Problem getting the real output latency

For my Piano Roll MIDI editor I want the playhead on screen to visualize the play position in the list of MIDI events.
My first attemt was to negatively delay the playhead on screen by the amount of samples of the buffer. So if my card had buffer size was 6912 @ fs=44.1kHz, I’d negatively delay the playhead locator on screen by 6912/44100 = ~0.156 seconds. That didn’t work, the playhead seemed to be too much on the right (it would cross a note visually before you’d hear it). By trying around, I found out that the perfect value is 4x longer, so negative delay of about -0.6 seconds, but I have no clue why.
I just discovered the function AudioIODevice::getOutputLatencyInSamples(). But that one reports 10368 (vs blocksize 6912), but that’s also not 4*6912. I am pretty sure that all math I did is correct, but that the reported latency of 10368 is not correct. I’ve done a further test that involved pressing a chronometer while pressing a key on the midi keyboard and then stopping the chronometer when the sound came out and it was 0.6 seconds, so like my 4x blocksize value.
Is this a driver problem I’m facing ? It’s just the normal DirectSound driver of my laptop, nothing fancy.
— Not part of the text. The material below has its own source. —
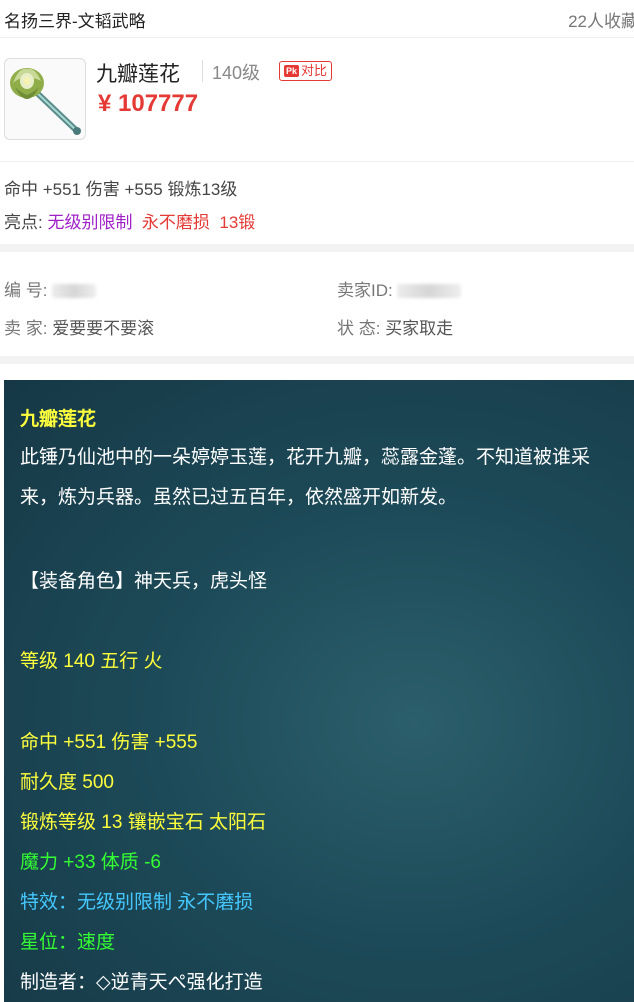 This screenshot has height=1002, width=634. What do you see at coordinates (121, 190) in the screenshot?
I see `item-stats: 命中 +551 伤害 +555 锻炼13级` at bounding box center [121, 190].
DirectSound is completely useless when it comes to reporting the latency. If you use WASAPI or ASIO, (or anything else, really), then the latency figure will be accurate, but with DirectSound, no chance!

Could you please explain me why the latency in your code is reported as bufferSize1.5 ? Looking at your code you seem to use a triple buffering scheme, is that correct? Wouldn’t it be more accurate to report bufferSize2.0 in that case?
PS: FLStudio 100% correctly synchronises audio and video using the DirectSound audio device I’m using at a even higher buffer size, which proves that it is indeed possible to quite accurately report the latency also using DirectSound, at least accurately enough for the eye not to see the error.

The values I’ve used are based on measuring the round-trip latency on various machines and taking a sensible guess at what the average machine’s latency seems to be. I don’t think it’s possible to do a better job on DSound, at least not on all machines. There’s no point in spending a long time tweaking it on your own machine, because different soundcards vary a lot. My advice is to forget about Dsound, and concentrate on using WASAPI, which is probably becoming the most common platform now.

A good thing to add to JUCE would be a function that reads the playback time from DS, ASIO, CoreAudio, etc… I think most of them provide such functions and most sequencers do rely on them for visualizing the playback position or syncing audio & video.